The hot-button issue of granting citizenship to the children of immigrants that are born in the U.S. has a new poster child. Everybody meet four-year-old Emily Samantha Ruiz, a Long Island girl who was deported to Guatemala by the U.S. on March 11—despite being a totally legal citizen of the United States.

Emily's parents—who are both illegal immigrants from Guatemala—sent their older child to their homeland for the winter in the hopes the warmer climate would alleviate the little girl's asthma. On the 11th she was supposed to come back accompanied by her grandfather, who had a valid work visa to enter the country. But when their flight to JFK was delayed and sent to Dulles, Immigration officials noticed that Emily's grandfather (whose name has not been released) had entered the country illegally in the 90s and detained him (at which point he apparently had a panic attack and was taken to the hospital).

This left Emily in a legal limbo of sorts. For more than a day she was detained in federal custody in Washington while her parents, who speak only a little English, tried to figure out what was going on.

At which point versions of the story vary. Customs officials say they offered Emily's father Leonel Ruiz a chance to either pick up Emily at Dulles or to have the girl return to Guatemala with her grandpa. But if Ruiz had gone to pick up his daughter, he would have run the risk of being detained himself. And anyway, according to him, he was never offered that choice. Instead, he says, an official told him that Emily could either go back to Guatemala or be put into the custody of Virginia—an idea that terrified the Ruiz family.

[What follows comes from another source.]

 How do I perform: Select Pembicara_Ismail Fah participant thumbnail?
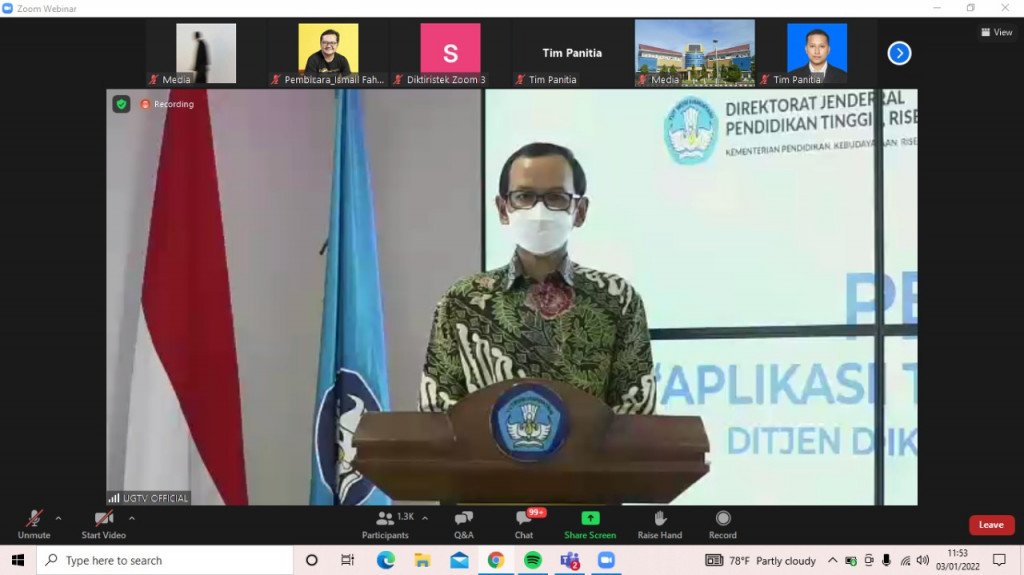(x=328, y=54)
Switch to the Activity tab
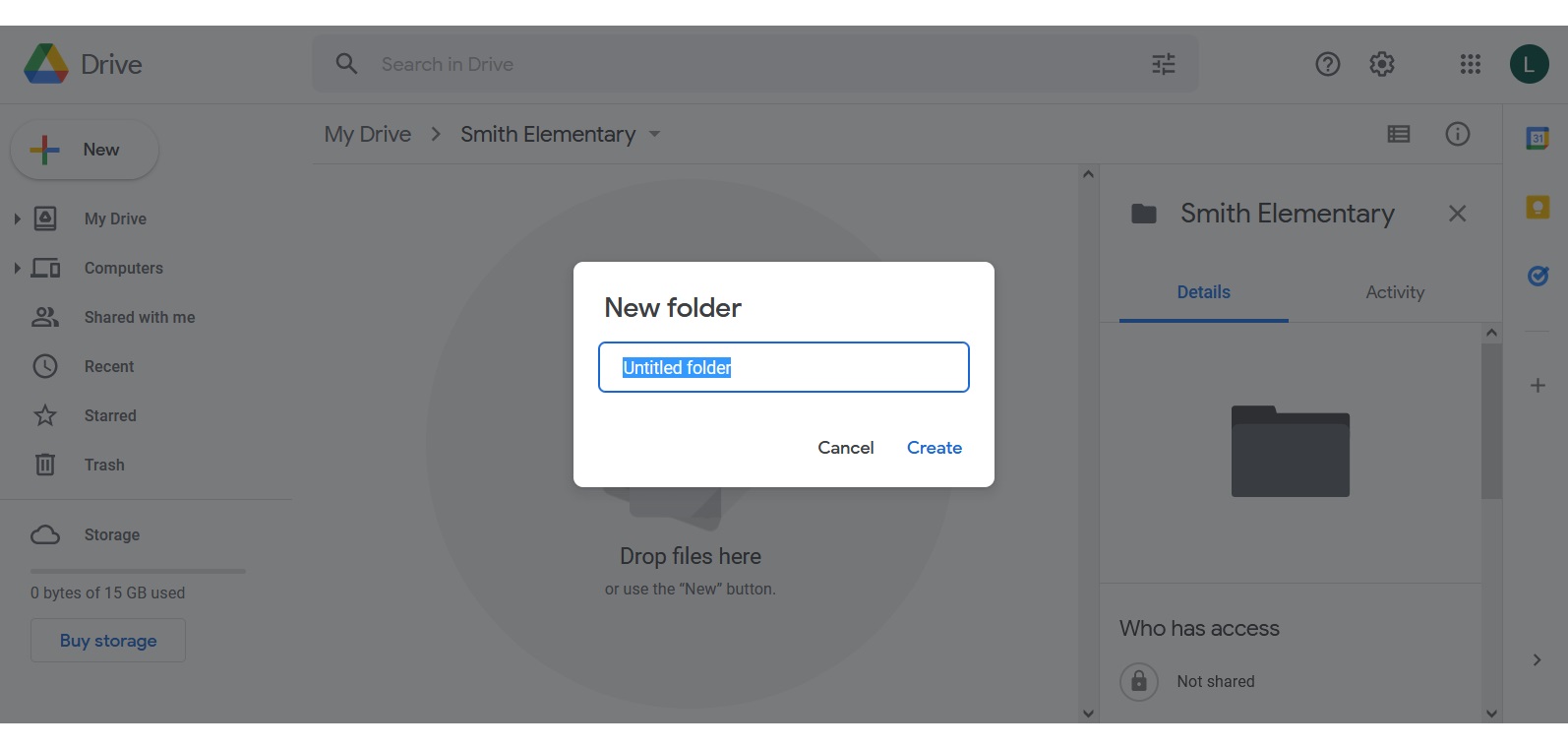This screenshot has width=1568, height=748. point(1395,292)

“We were very worried, and my wife was crying and crying at what was happening,” Ruiz told the Times. Ruiz's lawyer, David Sperling, is now planning on sending a staffer to retrieve the girl in the coming days.

Meanwhile the U.S. is defending its actions saying that the Customs and Border Protection agency "strives to reunite children who are citizens with their parents. If the parents decide not to take custody of their children, the CBP works with other agencies to guard the security and the well-being of these children. That includes handing them over to other families.”

This story breaks as the issue of automatic citizenship for those born on U.S. soil has been much in the news. Last week Arizona came thisclose to pushing a measure that would have brought the issue to the Supreme Court, and other states (like Kansas and California) have flirted with laws to make automatic citizenship harder for children.